▶ [EXERCISE DESCRIPTION]: An exact reproduction of the listing is wanted, with the pictures dropped.

Segment Start: RECORDS FOR THIS EXERCISE

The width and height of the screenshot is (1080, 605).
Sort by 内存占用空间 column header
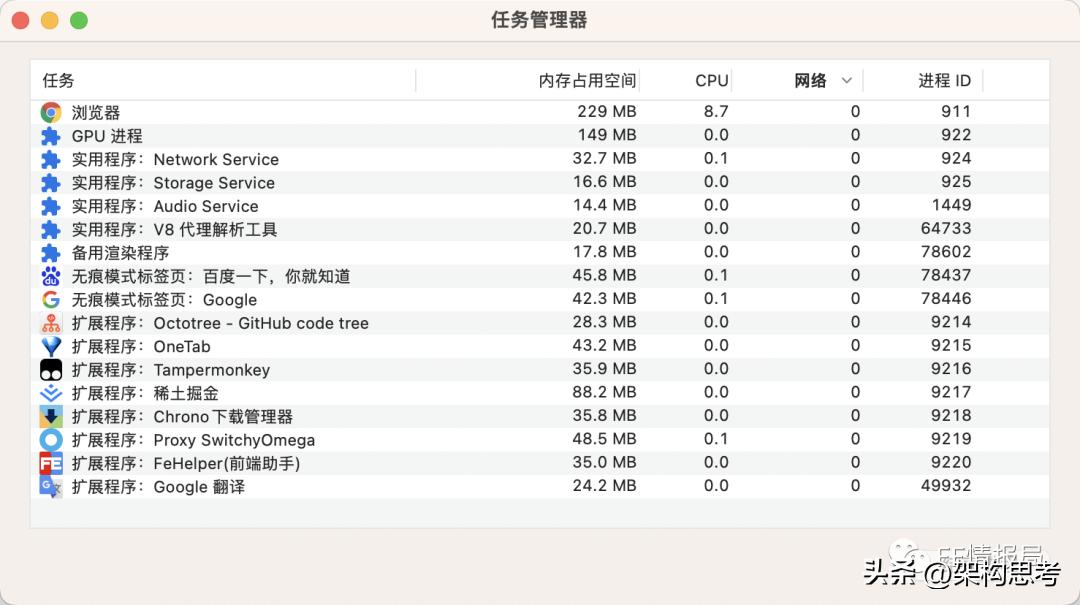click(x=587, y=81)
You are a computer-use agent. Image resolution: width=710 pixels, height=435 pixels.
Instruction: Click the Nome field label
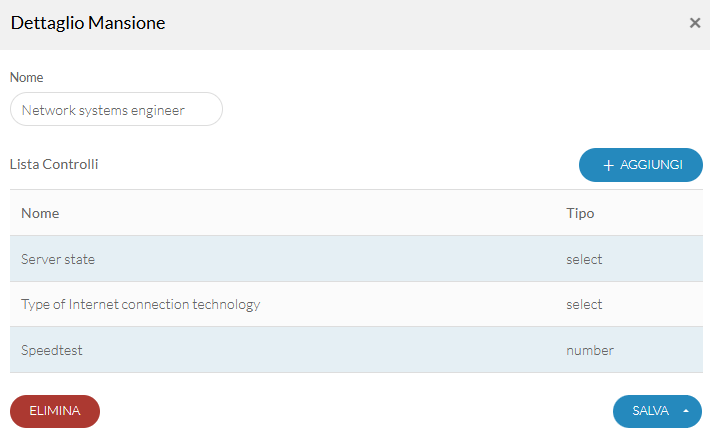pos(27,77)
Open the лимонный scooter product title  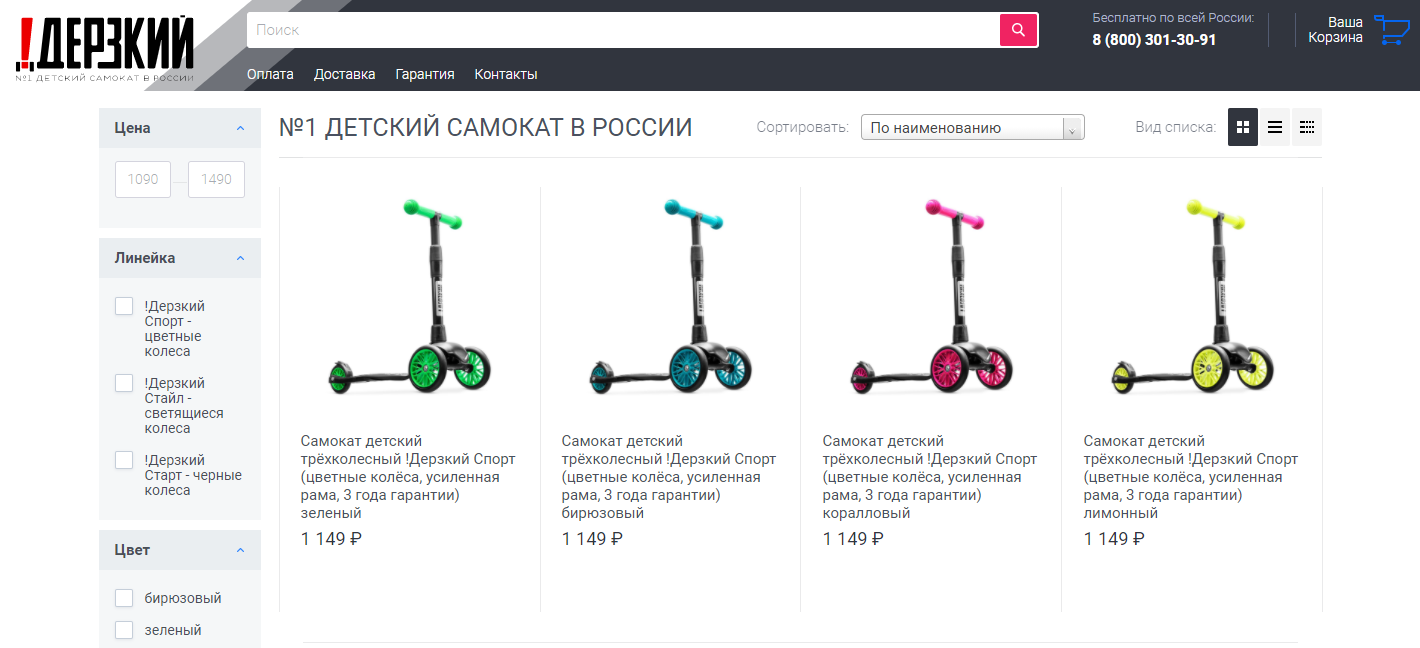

Segment End: RECORDS FOR THIS EXERCISE

▶ [SOLUTION FOR THIS TASK]:
The width and height of the screenshot is (1080, 605).
Sort by 内存占用空间 column header
click(x=587, y=81)
You are a computer-use agent. Image resolution: width=710 pixels, height=435 pixels.
Instruction: Click the Nome field label
pos(27,77)
Open the лимонный scooter product title  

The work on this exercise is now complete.